Le refus catégorique opposé par Pie X à la formation des associations cultuelles embarrassait les gouvernements. Une République qui déclare ne soutenir aucun culte peut difficilement administrer les biens de la plus grande institution religieuse de son pays ! Malgré ses divisions internes, l’épiscopat français était opposé à tout accord tant que les dispositions des associations cultuelles, telles que les avaient formulées les gouvernements et le principal auteur de la loi, Aristide Briand, demeuraient en acte. «Une seule voie restait ouverte : le recours à des associations, qui dans le cadre de la loi, feraient droit aux exigences disciplinaires du culte catholique : la seule autorité de l’évêque en matière cultuelle et la garantie que cette autorité serait respectée2».

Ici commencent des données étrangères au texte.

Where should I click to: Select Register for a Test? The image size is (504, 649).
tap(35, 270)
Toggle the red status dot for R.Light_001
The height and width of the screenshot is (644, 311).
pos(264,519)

Pie XI a finalement accepté le principe des associations civiles sous deux conditions : d’une part, une correction des statuts de manière à ce qu’ils s’accordent au moins substantiellement, selon leur teneur et leur nature, avec la constitution divine et les lois de l’Église ; d’autre part, que l’État donne des garanties légales et sûres pour éloigner autant que possible le danger que, dans le cas où des hommes hostiles à l’Église viendraient à tenir le gouvernail de la République, on ne refuse pas à ces associations toute force légale, et conséquemment toute stabilité de droit, les exposant de la sorte à perdre les biens qui leur auraient été attribués3. Le statut des associations diocésaines, selon la loi du droit commun, c’est-à-dire la loi de 1901, présidées de droit par l’évêque du lieu, fut le minimum qui permit à Pie XI d’accepter les associations auxquelles étaient dévolus les biens de l’Église.

Cependant, il fallait des garanties. Pie XI aurait voulu un vote des Chambres. On lui répondit que c’était inutile et vain, car un vote parlementaire peut être renversé par un autre vote parlementaire. Pour sortir de cette impasse, le Président du Conseil, Raymond Poincaré, accepta de donner la plus haute garantie qui était en son pouvoir : le gouvernement s’engageait à défendre la légalité de cette interprétation de la loi de 1905 si elle était contestée par un tribunal, et il confirma le caractère officiel des lettres échangées. Dans la lettre définitive envoyée à la Nonciature et signée de sa main, Poincaré écrivait : «Après la consultation de ces jurisconsultes, après l’avis unanime d’une institution administrative et judiciaire aussi haute et aussi compétente que le Conseil d’État, le gouvernement de la République ne croit pas que la légalité des statuts qui ont été soumis à ce corps soit discutable et, si jamais elle était contestée, il ferait naturellement connaître son opinion et la soutiendrait dans toute la mesure de ses attributions, en la justifiant par ces documents, qu’il considère comme décisifs.»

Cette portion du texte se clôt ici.